Andrew Pantyukhin wrote:> On 3/16/06, J. Buck Caldwell <freebsd@bitparts.org> wrote:
>
>> You know, I tried printing it out, but I still can't see the naked
lady...
>>
>
> :-)
>
> Beware, by answering spam messages like
> that you get your address into spam filters all
> over the world. Change the subject line next
> time.
>
>
You might notice my email address - it's only used on this listserv, and
is a disposable alias. I start getting too much spam on it, I
unsubscribe, resubscribe with a variant (say, freebsd1), and kill the
old alias. I can't recommend this enough to anyone running their own MX
server - I never give out the same email address to two different
organizations.
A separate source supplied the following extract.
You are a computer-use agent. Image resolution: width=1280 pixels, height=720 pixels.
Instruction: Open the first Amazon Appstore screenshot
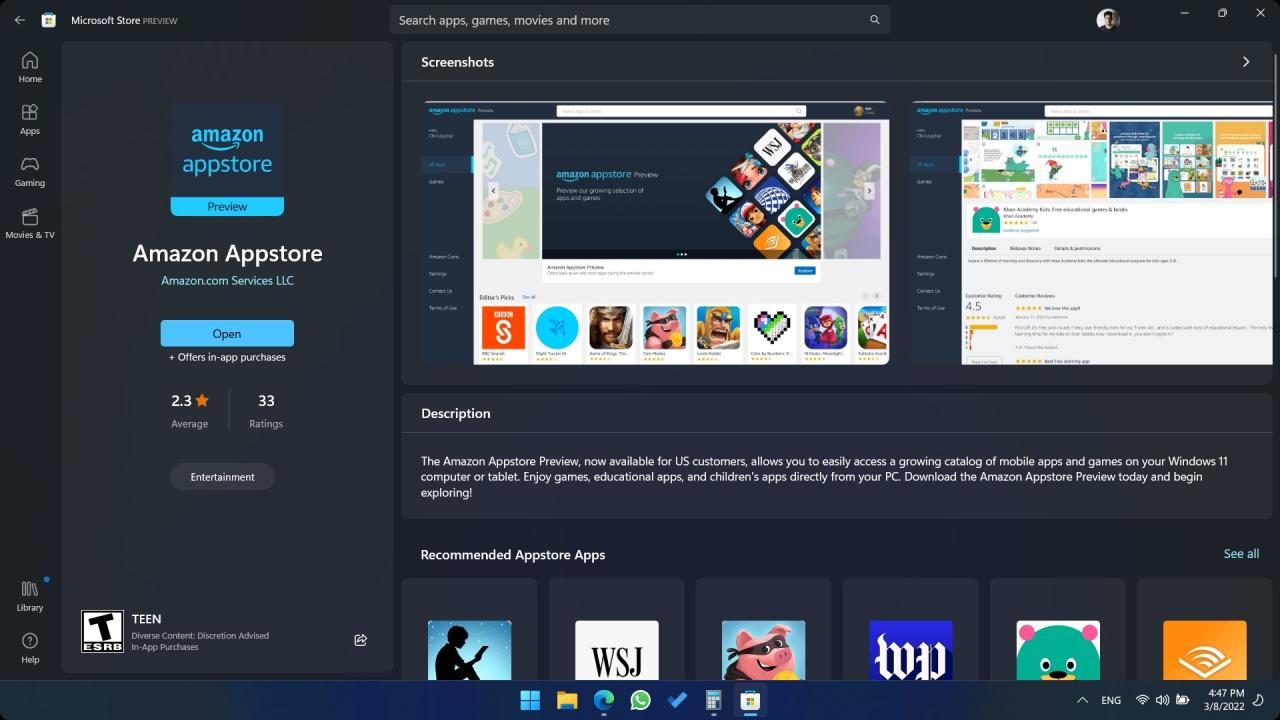[x=656, y=233]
That way I know who's violating their own privacy
policies when I start getting spam.
To give you a for-instance - at work, where I have only one address, and
it's given out to all of our vendors, I get about 300 spam per day
(that's AFTER the RBLs). At home, on my own domain, I have about 130
different aliases pointing to one account, and get about 3 spam mails a
day, but to only two aliases - the one in my domain registration (which
is whois accessible), and this one (because it's web-archive
spiderable).Any other spam I get (which is rare), I check the privacy
policies of the sender (usually legitimate bulk-mail services) and their
client (Target being the biggest offender) and rat the former out to the
latter as violating published terms of service, and cc: it to the FTC.
Oh - wait - sorry, I misread. You meant that people might not get
messages FROM that address anymore. Meh. I don't consider myself that
important; if people don't get my random musings, they won't miss them.
Happy Thursday!
--
I never could get the hang of Thursdays.